As the backbone and the ‘blood vessel’ of modern cities, road networks provide critical support for community activities and economic growth, with their roles even more crucial due to the dramatic progress in urbanization. The service of road networks is subjected to the increasing frequency of high-consequence natural hazards such as earthquakes, floods, hurricanes, etc. Identifying resilient restoration sequences is essential to mitigate the disruption of such important infrastructure networks. This paper investigates a novel decision-support model to optimize post-disaster road network repair sequence. The model, named as GCN-DRL model, integrates the advantages of deep reinforced learning (DRL) with graph convolutional neural network (GCN), two emerging artificial intelligence (AI) techniques to achieve efficient recovery of road network service. The model is applied to analyze two cases of community road networks in the US that are subjected to different types of hazards, i.e., earthquakes and flooding. The performance of repair sequence by the GCN-DRL model is compared with two commonly used methods, i.e., repair sequence by the genetic algorithm and by prioritization based on graph importance with betweenness centrality. The results showed the decision sequence by GCN-DRL model consistently achieved superior performance in road network restoration than the conventional methods.
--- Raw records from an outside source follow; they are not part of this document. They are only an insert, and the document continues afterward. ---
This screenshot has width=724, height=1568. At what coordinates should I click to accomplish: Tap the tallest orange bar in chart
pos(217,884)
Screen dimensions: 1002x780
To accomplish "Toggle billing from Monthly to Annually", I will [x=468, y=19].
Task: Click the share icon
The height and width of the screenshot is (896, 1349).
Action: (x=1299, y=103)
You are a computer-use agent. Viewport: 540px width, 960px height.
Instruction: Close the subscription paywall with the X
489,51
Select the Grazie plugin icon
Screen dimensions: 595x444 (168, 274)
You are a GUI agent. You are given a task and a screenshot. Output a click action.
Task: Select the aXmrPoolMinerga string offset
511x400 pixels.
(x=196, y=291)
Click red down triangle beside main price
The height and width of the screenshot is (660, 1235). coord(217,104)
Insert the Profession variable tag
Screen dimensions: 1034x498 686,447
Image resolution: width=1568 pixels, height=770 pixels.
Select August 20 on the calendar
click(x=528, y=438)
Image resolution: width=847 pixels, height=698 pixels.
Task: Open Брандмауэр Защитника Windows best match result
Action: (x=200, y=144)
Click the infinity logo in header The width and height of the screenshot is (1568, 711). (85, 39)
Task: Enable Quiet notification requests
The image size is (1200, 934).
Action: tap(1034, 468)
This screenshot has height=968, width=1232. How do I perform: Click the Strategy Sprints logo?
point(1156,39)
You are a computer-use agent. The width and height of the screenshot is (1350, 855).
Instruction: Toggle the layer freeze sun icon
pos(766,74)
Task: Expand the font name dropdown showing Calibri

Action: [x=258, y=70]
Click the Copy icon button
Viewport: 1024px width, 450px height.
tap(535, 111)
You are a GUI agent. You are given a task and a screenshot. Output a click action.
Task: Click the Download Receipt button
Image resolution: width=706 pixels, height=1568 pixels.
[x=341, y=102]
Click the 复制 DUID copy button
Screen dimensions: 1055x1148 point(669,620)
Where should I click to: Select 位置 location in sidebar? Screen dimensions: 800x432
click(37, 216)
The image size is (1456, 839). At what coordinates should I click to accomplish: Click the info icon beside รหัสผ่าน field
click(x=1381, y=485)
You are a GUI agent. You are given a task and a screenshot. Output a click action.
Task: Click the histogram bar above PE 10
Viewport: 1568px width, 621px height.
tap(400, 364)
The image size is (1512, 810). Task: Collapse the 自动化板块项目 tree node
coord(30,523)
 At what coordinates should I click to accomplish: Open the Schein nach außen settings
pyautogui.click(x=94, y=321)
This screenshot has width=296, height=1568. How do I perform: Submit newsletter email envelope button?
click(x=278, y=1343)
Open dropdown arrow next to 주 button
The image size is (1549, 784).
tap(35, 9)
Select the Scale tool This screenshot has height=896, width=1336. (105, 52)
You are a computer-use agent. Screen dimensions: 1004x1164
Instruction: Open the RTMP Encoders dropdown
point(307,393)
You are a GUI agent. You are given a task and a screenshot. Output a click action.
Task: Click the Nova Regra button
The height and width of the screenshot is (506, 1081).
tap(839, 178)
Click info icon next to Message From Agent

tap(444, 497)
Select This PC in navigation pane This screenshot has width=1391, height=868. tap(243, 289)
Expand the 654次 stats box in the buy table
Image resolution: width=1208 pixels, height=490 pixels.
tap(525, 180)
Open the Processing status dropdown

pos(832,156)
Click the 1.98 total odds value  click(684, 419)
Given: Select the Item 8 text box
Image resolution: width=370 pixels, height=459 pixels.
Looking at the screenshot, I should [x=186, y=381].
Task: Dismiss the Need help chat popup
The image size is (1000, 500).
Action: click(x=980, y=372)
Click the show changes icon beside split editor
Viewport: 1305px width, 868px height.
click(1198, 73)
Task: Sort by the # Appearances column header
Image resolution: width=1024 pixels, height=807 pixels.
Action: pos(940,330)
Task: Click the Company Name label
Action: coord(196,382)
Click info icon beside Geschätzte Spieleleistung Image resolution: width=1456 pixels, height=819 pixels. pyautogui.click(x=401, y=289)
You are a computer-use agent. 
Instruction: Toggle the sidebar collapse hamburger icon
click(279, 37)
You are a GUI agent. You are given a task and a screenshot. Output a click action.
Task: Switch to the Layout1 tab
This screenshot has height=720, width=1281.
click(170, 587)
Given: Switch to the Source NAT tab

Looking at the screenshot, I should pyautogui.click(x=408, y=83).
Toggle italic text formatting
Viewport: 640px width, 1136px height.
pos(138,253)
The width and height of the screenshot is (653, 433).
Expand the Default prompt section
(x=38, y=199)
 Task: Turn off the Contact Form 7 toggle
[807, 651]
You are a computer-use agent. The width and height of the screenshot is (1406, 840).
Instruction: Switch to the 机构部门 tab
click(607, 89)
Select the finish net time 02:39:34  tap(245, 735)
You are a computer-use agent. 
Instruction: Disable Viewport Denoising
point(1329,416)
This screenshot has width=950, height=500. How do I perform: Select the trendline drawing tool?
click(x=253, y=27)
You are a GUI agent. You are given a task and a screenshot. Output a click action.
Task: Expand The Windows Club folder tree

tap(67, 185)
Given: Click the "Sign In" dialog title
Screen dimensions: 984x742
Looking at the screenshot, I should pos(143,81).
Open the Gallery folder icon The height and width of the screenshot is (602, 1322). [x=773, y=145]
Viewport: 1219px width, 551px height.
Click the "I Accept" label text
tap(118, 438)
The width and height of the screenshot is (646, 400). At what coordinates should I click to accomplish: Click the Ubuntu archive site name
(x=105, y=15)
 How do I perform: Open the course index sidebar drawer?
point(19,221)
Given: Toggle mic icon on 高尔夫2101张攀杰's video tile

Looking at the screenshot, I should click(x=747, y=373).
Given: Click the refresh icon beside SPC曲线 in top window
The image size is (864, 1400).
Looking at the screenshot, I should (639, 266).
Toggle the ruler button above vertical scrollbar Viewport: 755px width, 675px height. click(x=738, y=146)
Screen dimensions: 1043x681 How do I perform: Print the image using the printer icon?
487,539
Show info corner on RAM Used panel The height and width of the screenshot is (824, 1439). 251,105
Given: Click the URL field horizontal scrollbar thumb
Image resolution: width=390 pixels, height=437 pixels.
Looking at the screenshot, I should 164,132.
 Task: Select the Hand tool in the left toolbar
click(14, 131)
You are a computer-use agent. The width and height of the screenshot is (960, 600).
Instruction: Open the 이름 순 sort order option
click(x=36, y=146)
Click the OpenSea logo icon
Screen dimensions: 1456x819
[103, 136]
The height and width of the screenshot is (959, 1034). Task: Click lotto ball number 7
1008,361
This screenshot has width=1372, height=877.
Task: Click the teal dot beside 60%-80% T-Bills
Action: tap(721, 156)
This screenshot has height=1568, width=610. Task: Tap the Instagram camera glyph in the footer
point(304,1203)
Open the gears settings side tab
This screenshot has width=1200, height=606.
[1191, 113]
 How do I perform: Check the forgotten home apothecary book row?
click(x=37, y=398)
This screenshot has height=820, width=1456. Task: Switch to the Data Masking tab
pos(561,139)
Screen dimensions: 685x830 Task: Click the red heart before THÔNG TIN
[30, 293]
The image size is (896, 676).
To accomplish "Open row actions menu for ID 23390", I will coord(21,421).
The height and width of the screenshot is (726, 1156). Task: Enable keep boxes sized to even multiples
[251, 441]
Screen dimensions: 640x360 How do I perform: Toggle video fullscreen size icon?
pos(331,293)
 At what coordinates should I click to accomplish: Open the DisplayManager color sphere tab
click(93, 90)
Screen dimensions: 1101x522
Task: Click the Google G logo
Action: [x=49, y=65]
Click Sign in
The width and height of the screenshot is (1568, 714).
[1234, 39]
The AI-based decision model also features high computational efficiency since the GCN-DRL model can be trained before the hazard. With a pre-trained GCN-DRL model, a close to optimal decision-making process can be made available rapidly for different types of new hazards, which is advantageous in efficiently responding to hazards when they happen. This study demonstrates the promise of a new AI-based decision support model to improve the resilience of road networks by enabling efficient post-hazards recovery.